On the type of math used, I'd say parenthesis () and Add/Sub/Mul/Div/Pow/Sqrt.
Any ideas on how to do this? My thought was on simply brute forcing it by chopping the number apart by random and doing calculations hoping for a matching result. There's gotta be a better way though?
Edit: If it's any easier in non-original order, or you have an idea to solve this while ignoring some of the 'conditions' described above, it would still help tremendously to understand how to go about solving such a problem.
For numbers up to about 6 digits or so, I'd say brute-force it according to the following scheme:
1) Split your initial value into a list (array, whatever, according to language) of numbers. Initially, these are the digits.

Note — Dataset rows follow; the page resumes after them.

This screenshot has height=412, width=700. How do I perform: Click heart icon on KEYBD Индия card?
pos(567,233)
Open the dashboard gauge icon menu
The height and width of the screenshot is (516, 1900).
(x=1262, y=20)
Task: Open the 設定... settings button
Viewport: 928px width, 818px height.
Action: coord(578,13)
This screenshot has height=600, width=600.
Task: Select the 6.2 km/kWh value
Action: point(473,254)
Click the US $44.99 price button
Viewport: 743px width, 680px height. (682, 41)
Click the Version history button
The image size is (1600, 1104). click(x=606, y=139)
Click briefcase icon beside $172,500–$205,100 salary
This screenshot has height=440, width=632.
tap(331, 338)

2) For each pair of numbers, combine them together using one of the operators. If the result is the target number, then return success (and print out all the operations performed on your way out). Otherwise if it's an integer, recurse on the new, smaller list consisting of the number you just calculated, and the numbers you didn't use. Or you might want to allow non-integer intermediate results, which will make the search space somewhat bigger. The binary operations are:
Add
subtract
multiply
divide
power
concatenate (which may only be used on numbers which are either original digits, or have been produced by concatenation).
3) Allowing square root bloats the search space to infinity, since it's a unary operator. So you will need a way to limit the number of times it can be applied, and I'm not sure what that will be (loss of precision as the answer approaches 1, maybe?). This is another reason to allow only integer intermediate values.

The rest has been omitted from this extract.